Attention to Faces in Toddlers Showing Early Signs of Autism Spectrum Disorder: A Marker of Early Risk

Poster Presentation
Friday, May 11, 2018: 5:30 PM-7:00 PM
Hall Grote Zaal (de Doelen ICC Rotterdam)
A. T. Marin1, H. Yu2, E. Baker3, B. Nguyen4, M. Ware5, E. Pompan6, N. M. McDonald3, A. Gulsrud7, C. Kasari8 and S. Jeste8, (1)UCLA Center for Autism Research and Treatment, University of California, Los Angeles, Los Angeles, CA, (2)School of Medicine, Nankai University, Tianjin, China, (3)UCLA Center for Autism Research and Treatment, Los Angeles, CA, (4)Center for Autism Research and Treatment, UCLA, Los Angeles, CA, (5)UCLA, Los Angeles, CA, (6)University of California Los Angeles, Los Angeles, CA, (7)UCLA Semel Institute for Neuroscience & Human Behavior, Los Angeles, CA, (8)University of California, Los Angeles, Los Angeles, CA
Background: Lack of attention to faces is considered one of the earliest and most reliable indicators of risk for Autism Spectrum Disorder (ASD; Dawson et al., 2005; Wetherby et al., 2004).
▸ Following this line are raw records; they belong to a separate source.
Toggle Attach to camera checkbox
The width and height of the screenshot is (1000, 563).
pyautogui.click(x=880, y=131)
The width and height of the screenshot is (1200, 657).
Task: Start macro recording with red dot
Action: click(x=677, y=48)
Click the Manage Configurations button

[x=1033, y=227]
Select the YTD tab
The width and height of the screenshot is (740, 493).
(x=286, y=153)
These abnormalities in social attention during early development may contribute to the underlying heterogeneity that characterizes ASD. Using eye tracking methodology, the measurement of time spent examining faces provides an objective marker of dynamic eye gaze that can quantify characteristics of attention in toddlers showing early behavioral signs of ASD. This sensitive measure could provide utility as an outcome marker of social attention in clinical trials for early social communication interventions.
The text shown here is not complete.